Die Sonne über dem Fuchsbau ging in einem furiosen Farbenspiel von Feuerrot und Orange unter. Magische Kerzen und Lampions entzündeten sich wie von selbst und tauchten den schnell dunkler werdenden Garten in ihren weichen, vielfarbigen Schein. Fred und George verteilten Hunderte von Glühwurmknallern und leuchtenden Irrlichtern aus ihrer neuen Kollektion, und bald war die Luft gefüllt von herumsausenden und zischenden Flecken farbigen Lichts. Sich Fred und Georges Slogan des Tages (‚Keine Reste für die Todesser') zu Herzen nehmend, bedienten sich die Gäste großzügig an Mollys berühmten Pasteten und Eintöpfen und bemühten sich so zu tun, als sei dies eine ganz normale Hochzeit. Doch als der Abend fortschritt, wurden zunehmend besorgte Blicke gewechselt und eine wachsende Anspannung legte sich über die Feier. Sogar Fred und George wurden ruhiger und hörten auf, ihre neuesten Produkte an nichtsahnenden Gästen auszuprobieren. Die Todesser würden nach Einbruch der Dunkelheit zuschlagen, hatte der Patronus gesagt - es konnte nicht mehr lange dauern...

"Hast du Percy gesehen?", hörte Harry Molly Weasley ihren Ehemann von einer nahen Bank her fragen.

"Er ist nur schnell ins Ministerium appariert, um Tonks und Remus' Heiratsurkunde abstempeln und unterschreiben zu lassen", antwortete Mr. Weasley. "Dachte, sie würden sich freuen, wenn sie sie heute noch bekommen. Er wird in ein paar Minuten zurück sein."

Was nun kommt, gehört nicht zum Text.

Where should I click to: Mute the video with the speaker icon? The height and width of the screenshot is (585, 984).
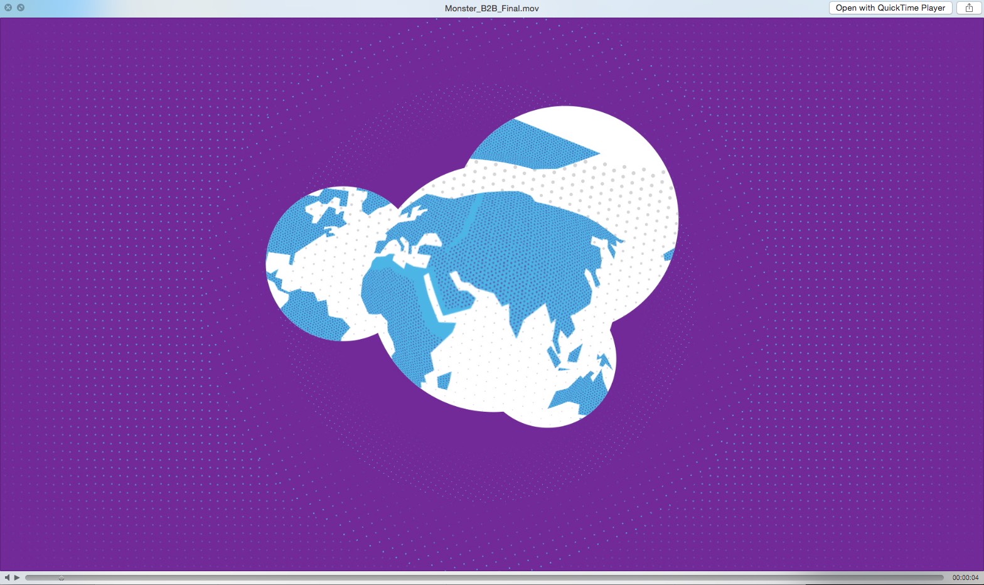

"Du weißt gar nicht, wie froh ich bin, dass sich die Dinge zwischen Percy und uns allen wieder geglättet haben, Arthur", seufzte Molly. "Er hat sogar gelacht, als die Zwillinge seinen Drink mit diesem neuen Pulver versetzt hatten, das dich in einen Esel verwandelt und I-A rufen läßt ..."

Harry Gedanken überschlugen sich. Was hatte Ron noch einmal gesagt - 'Man braucht einen Weasley um in den Fuchsbau zu kommen'? Und Percy hatte das unauffindbare Gelände verlassen und war ins Ministerium appariert ... Percy konnte doch unmöglich ein Todesser sein, oder? Aber was, wenn er gekidnapped und als Schlüssel benutzt wurde, um in den Fuchsbau einzudringen? Oder er könnte unter dem Imperius-Fluch stehen...

"Mr. Weasley", hub Harry gerade an, doch bevor er von seinem Verdacht erzählten konnte, waren überall um den Garten herum leise ‚Pops' zu hören.

Die Todesser kamen.

Plötzlich war die Nacht erfüllt von Schreien und Rufen und immer mehr ‚Pops'. Flüche kamen durch die Luft geflogen. Hoch über ihnen erschien lodernd grün gegen den Nachthimmel der Schädel mit der Schlangenzunge und tauchte Garten und Haus in ein unheimliches Licht. Eine riesige Hand griff Harry an der Schulter und zog ihn in den Kreis aus Bänken. Hagrid stand an seiner Seite und erhob seinen rosa Regenschirm gegen die sich bewegenden Schatten, die näher und näher kamen.

Harry tastete nach der kleinen Glasphiole in seiner Tasche. Sie war unzerbrechlich gezaubert und noch immer dort, wo sie sein sollte. Er zog seinen Zauberstab und zielte auf eine kräftige schwarze Gestalt, die von hinter einem Busch Flüche abfeuerte.

"Stupefy!", rief er.

Die Gestalt fiel zu Boden. Harry sprang zur Seite, als ein Fluch auf ihn zuschoss, und rannte geduckt im Zickzack-Kurs hinüber zu dem Busch. Gregory Goyle lag ausgestreckt im Gras und rührte sich nicht. Sein Zauberstab lag ein ganzes Stück entfernt. Harry hob ihn auf und spähte in das grünliche Halbdunkel. Wenn Goyle hier war, konnte Crabbe nicht weit sein...

Etwas traf ihn in den Rücken und er stolperte. Ein kleines Rinnsal warmen Blutes tröpfelte seine Wirbelsäule hinunter. Leise fluchend wirbelte Harry herum.

"Schau an, wen wir hier haben - Harry Potter, der ‚Auserwählte'", höhnte eine wohlbekannte Stimme aus den Schatten heraus. Lässig gegen einen Apfelbaum gelehnt stand niemand anderer als Severus Snape, in der einen Hand die weiße Todessermaske, in der anderen seinen Zauberstab.

"Bereit für ein kleines Duell, Potter?"